PROBLEM STATEMENT:
Print the stretch of the material from the line containing "Screen dimensions: 1200x741" through the line containing "[x=451, y=61]", both ends included, reproducing each line verbatim.

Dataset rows
============================================================

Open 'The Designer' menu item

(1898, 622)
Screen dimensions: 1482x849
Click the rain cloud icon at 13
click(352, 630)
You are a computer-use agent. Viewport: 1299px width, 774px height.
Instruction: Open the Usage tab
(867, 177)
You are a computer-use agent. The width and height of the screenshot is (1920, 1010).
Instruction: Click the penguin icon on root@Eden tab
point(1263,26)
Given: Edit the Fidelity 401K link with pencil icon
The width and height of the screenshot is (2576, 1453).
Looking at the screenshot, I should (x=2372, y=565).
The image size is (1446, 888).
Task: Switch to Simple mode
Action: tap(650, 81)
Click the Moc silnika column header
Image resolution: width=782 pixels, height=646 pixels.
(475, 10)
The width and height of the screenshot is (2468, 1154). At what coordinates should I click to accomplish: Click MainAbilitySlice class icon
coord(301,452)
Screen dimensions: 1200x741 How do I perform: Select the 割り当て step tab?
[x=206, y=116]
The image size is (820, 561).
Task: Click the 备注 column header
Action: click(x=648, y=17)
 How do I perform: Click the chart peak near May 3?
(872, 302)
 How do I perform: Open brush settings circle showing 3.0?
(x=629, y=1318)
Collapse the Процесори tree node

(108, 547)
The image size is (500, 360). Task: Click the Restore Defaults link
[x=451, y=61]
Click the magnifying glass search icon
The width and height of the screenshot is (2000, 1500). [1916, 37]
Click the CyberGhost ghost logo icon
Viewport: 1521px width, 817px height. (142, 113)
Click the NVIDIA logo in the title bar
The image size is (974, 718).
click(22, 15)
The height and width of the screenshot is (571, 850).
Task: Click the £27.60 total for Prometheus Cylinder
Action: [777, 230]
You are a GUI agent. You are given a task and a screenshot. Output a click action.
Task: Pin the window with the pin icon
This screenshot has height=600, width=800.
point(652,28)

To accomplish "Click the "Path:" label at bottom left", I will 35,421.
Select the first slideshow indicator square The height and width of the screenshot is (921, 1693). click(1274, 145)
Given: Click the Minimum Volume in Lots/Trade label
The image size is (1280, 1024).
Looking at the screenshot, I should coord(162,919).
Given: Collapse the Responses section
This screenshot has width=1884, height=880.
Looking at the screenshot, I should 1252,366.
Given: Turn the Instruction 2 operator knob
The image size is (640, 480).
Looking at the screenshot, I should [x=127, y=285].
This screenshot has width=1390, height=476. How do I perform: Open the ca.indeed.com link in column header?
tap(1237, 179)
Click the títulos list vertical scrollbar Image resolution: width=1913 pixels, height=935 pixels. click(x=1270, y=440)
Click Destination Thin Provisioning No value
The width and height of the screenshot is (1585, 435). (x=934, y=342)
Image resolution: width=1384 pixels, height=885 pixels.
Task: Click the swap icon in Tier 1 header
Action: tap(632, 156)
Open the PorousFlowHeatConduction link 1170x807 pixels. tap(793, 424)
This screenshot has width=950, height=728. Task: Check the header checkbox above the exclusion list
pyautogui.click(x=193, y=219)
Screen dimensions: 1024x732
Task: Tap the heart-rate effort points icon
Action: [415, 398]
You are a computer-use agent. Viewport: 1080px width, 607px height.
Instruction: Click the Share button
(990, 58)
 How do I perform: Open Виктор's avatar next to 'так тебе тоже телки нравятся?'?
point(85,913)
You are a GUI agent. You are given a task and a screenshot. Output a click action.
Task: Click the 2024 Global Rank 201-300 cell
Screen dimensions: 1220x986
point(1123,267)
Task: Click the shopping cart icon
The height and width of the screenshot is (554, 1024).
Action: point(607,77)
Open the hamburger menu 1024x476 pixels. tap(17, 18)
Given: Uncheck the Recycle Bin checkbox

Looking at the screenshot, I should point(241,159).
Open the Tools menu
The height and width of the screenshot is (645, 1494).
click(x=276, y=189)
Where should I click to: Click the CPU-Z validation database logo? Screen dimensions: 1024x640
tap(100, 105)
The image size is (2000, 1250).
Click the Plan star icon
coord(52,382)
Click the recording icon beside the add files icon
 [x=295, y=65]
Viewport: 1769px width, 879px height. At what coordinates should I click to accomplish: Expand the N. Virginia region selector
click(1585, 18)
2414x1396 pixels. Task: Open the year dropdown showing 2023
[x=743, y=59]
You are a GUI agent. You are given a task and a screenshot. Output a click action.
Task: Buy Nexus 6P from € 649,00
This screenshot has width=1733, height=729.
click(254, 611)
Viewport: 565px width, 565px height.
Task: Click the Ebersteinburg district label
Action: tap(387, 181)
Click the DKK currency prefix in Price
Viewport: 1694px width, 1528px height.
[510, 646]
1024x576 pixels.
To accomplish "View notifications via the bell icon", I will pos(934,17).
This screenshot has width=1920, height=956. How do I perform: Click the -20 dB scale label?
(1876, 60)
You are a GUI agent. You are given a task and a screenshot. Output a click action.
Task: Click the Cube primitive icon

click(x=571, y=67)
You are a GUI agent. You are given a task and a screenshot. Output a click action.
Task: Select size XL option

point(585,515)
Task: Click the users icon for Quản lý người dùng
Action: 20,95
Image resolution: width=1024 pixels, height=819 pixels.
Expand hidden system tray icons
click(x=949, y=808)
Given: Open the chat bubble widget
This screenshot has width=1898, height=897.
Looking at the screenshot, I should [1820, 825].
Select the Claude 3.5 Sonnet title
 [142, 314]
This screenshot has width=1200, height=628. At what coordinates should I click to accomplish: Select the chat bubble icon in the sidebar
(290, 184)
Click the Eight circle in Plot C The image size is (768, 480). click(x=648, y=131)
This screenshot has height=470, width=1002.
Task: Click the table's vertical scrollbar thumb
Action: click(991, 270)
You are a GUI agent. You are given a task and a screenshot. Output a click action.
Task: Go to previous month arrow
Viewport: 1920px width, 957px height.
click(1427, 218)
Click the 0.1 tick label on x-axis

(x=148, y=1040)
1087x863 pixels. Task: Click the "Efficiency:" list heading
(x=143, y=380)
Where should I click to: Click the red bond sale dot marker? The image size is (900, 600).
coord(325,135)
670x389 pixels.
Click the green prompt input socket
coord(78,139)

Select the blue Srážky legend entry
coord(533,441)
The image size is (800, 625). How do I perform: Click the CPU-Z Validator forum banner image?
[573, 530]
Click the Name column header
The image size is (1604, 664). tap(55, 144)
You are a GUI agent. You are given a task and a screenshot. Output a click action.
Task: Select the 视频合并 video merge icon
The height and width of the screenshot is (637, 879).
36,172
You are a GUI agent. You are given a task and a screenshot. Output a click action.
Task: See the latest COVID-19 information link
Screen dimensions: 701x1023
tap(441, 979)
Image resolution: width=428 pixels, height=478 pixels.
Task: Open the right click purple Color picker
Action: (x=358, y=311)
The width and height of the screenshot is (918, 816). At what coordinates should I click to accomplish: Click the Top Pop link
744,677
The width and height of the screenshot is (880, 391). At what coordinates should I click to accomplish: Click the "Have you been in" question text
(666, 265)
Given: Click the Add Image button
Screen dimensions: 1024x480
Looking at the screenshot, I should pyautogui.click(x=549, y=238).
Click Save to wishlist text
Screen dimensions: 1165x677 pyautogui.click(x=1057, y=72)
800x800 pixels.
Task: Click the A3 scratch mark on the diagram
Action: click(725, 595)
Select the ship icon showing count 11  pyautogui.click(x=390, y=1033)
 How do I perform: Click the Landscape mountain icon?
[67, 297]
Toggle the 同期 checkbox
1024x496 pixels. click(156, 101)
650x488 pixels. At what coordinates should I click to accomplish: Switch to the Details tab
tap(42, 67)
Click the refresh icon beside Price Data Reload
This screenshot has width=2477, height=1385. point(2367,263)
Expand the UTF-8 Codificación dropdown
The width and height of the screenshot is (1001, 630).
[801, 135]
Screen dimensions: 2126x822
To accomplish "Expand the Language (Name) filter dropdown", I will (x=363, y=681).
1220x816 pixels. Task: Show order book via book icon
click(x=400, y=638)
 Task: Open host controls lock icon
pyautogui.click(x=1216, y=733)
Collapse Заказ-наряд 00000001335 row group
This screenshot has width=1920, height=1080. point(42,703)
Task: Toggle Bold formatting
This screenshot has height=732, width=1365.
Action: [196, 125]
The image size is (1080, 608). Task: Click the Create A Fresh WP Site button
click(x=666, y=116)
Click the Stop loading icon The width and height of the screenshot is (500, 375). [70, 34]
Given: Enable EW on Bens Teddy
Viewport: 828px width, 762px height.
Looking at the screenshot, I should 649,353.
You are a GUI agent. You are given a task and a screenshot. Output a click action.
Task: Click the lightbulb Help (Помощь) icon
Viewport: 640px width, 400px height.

============================================================

RESULT OF THE TASK:
Screen dimensions: 1200x741 How do I perform: Select the 割り当て step tab?
[x=206, y=116]
The image size is (820, 561).
Task: Click the 备注 column header
Action: click(x=648, y=17)
 How do I perform: Click the chart peak near May 3?
(872, 302)
 How do I perform: Open brush settings circle showing 3.0?
(x=629, y=1318)
Collapse the Процесори tree node

(108, 547)
The image size is (500, 360). Task: Click the Restore Defaults link
[x=451, y=61]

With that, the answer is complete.